The research focused on lung cancer in the division is successfully supported by funding from the NIH and private foundations. The central theme of this program is to investigate the impact of the tumor microenvironment (TME) on the progression and metastasis of lung cancer, with an ultimate goal of identifying novel targets and designing new strategies for the therapy of lung cancer.
The current areas of investigation include TGF-beta-signaling in TME, epithelial-mesenchymal transitions, tumor-stromal interactions, chemokine biology, and immune evasive /tolerance mechanisms in TME and tumor angiogenesis. An emerging area of interest for this group is to investigate the role of lung microbiome on tumorigenesis and in the susceptibility of other lung conditions (eg: COPD) to lung cancer. The program adopts a multidisciplinary approach involving animal models, clinical samples, cell biology, immunology, molecular biology, signal transduction, Omics technologies and computational biology to dissect cellular and molecular interactions in the TME, identify therapeutic targets and develop potential mechanism-based biomarkers.
Faculty within this program are also members of he University of Michigan Rogel Cancer Center and/or hold cross-appointments in the Department of Immunology and Microbiology.

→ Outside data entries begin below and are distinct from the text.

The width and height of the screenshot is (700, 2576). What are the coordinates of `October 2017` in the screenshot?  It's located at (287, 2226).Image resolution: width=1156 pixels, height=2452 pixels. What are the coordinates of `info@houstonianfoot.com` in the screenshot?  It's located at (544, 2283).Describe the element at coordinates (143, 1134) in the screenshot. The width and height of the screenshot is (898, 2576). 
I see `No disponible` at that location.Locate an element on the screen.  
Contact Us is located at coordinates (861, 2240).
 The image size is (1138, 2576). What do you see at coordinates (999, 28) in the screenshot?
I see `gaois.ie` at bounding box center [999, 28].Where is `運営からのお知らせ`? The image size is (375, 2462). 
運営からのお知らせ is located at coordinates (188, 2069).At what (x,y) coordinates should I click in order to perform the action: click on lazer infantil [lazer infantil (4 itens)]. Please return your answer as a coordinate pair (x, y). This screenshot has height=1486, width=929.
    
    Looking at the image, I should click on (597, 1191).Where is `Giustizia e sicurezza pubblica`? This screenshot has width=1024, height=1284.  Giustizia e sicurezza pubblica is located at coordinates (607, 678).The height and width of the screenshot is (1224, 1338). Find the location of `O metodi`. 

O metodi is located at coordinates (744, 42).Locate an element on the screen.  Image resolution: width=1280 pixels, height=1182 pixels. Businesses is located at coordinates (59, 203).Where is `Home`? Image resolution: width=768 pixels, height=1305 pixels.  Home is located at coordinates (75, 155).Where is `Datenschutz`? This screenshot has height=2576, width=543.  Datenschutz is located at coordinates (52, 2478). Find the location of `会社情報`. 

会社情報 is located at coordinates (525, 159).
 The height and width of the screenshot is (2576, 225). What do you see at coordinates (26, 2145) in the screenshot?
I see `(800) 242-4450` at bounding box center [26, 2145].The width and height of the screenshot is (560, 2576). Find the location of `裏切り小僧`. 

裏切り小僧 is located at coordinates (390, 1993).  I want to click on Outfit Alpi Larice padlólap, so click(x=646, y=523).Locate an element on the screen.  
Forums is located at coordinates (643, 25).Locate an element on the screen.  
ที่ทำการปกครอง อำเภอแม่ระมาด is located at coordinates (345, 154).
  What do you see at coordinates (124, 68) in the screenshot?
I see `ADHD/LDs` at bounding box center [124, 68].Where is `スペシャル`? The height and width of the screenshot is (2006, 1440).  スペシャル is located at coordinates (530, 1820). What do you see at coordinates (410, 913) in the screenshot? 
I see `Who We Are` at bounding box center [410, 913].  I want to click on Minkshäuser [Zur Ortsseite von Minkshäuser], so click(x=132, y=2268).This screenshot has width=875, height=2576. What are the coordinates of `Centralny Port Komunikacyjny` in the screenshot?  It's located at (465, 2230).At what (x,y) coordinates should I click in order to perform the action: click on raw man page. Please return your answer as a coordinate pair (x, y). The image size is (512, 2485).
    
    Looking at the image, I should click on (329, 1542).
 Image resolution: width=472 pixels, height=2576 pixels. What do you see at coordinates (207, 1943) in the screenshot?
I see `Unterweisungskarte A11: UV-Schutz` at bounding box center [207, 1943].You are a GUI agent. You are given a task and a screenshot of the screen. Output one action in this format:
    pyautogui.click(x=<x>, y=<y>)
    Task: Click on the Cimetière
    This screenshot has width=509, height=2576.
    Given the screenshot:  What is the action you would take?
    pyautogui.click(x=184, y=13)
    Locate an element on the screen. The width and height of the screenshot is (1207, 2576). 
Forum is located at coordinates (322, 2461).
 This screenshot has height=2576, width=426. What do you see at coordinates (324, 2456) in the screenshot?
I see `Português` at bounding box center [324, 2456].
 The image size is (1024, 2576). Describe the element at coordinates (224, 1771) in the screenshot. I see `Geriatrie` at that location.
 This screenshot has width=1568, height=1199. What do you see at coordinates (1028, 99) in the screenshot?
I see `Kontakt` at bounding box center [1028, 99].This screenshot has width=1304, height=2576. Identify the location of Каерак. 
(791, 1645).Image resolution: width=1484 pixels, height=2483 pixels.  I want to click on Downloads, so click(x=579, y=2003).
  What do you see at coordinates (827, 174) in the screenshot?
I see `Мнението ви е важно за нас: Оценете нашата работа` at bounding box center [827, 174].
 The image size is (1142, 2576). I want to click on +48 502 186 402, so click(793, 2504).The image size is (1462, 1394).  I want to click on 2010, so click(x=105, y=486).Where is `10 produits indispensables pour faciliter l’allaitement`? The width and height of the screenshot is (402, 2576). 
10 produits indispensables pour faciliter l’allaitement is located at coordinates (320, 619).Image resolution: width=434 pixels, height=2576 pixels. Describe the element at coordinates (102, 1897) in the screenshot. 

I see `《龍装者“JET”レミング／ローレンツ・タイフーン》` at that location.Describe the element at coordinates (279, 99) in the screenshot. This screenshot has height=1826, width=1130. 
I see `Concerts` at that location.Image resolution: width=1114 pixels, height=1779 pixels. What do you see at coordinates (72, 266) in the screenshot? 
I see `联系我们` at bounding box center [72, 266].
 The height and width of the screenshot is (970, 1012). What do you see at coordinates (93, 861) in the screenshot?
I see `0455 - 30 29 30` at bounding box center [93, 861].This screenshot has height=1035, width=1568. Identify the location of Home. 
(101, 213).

They have long standing collaborations with thoracic surgeons and oncologists and participate in the multidisciplinary lung cancer clinic. Members in the program are active participants in the Immunology and Cancer Biology PhD programs and serve as mentors in different post-graduate and graduate training grants and in the Undergraduate Research Opportunity Program (UROP). This provides multiple training opportunities for clinical fellows, post-doctoral trainees, and graduate and undergraduate students in the areas of cancer biology and tumor immunology.